Wandering

We spend our entire lives trying to make a home here.  We build houses, communities, and personal relationships in order to obtain this sense of belonging.  We seek comfort above all else.  We desire a refuge, a place of rest.  This is all well and good, but as a great admirer of C.S. Lewis, I cannot abandon this quote of his:

“I have found a desire within myself that no experience in this world can satisfy; the most probable explanation is that I was made for another world.”

I was made for another world.  Let’s think about that.

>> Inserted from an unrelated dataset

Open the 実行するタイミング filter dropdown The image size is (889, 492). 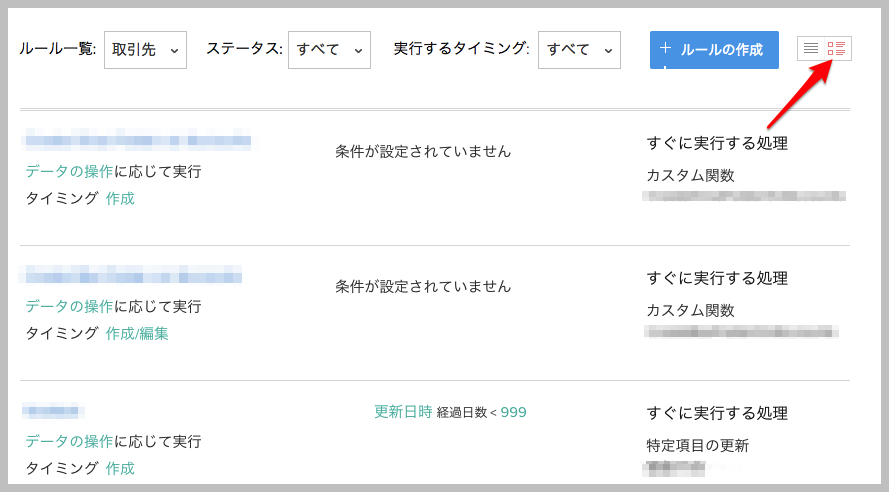click(579, 50)
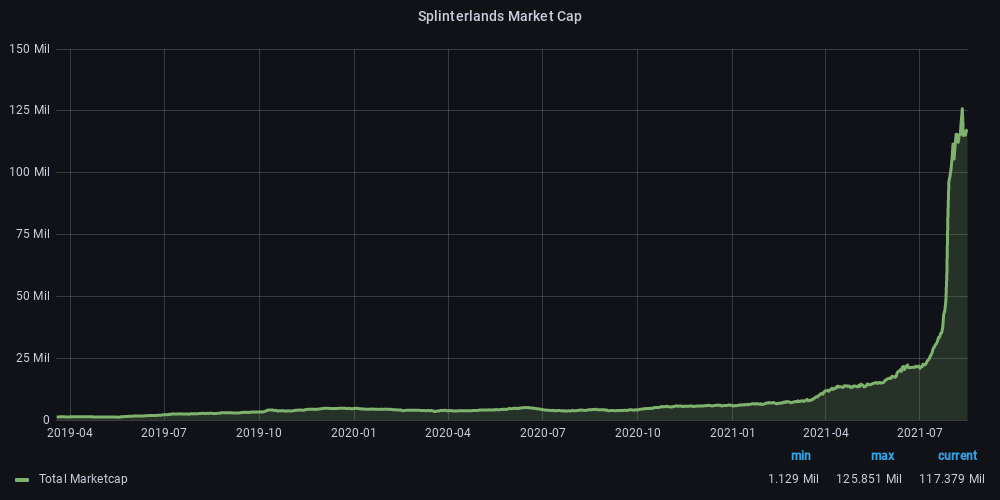
Task: Click the 2021-01 x-axis label
Action: coord(732,433)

The Creator of everything forms together a human being.  A man.  Creatively and intricately designed to breathe, eat, and sleep.  Wow.  Then He gets even more creative and makes a woman.  She was intricately designed to laugh, cry, scream, laugh some more, cry some more, scream some more, and then simultaneous laugh, cry and scream, all while cooking dinner and cleaning up messes left behind by her sloppy husbands and precious, dirty, ungrateful children.  Flawless.

So He creates this man and woman for what, exactly?  They take care of His garden.  Mmk.  They name some animals.  Cute.  They walk around naked and eat some fruits and veggies.  Gross.  But what was His intention for them on earth?  Why did He want them here, when they could have been there?  Why did he create human beings for a home in eternity, but place them in time?

I can’t even begin to wrap my head around the answers to these questions.  I am simply too small.  His Greatness cannot be measured, and yet He gives us the measurable world of time.  His Love is infinite, and yet we live in a finite existence.  His Grace is unending, and yet we only concretely know the beginning and end of creation, and nothing beyond.

After The Fall, this man and woman were “booted out” of the garden, overwhelmed by shame and guilt, and left to wander in a world of pain and suffering.  And we have been wandering ever since.  We have left the garden of our Creator to wander until our journey ends on earth and begins in eternity.  Yet, He does not leave us.  He has never left us.  His Presence becomes our home.  The very Spirit that raised Jesus from the dead is alive in us, beckoning us to keep our eternal home in mind. He has seared into us a longing for the world we were created for, and only by remaining in Him can we even begin to cast a vision for that world.

So here we are, called as wanderers for the rest of our lives, attempting to create that which we were not meant to have until eternity:  home.  Onward we trudge, as nomads in a strange place, pitching our tents wherever the Spirit guides us.  We are constantly chasing the Presence that draws us nearer and nearer to our homeland.  Only in moments of pure, uninhibited pause can we truly receive a glimpse of home.  He grants us vision to see it.  He gifts us with a persistent longing for it.  And He calls us to stand on the promise of it.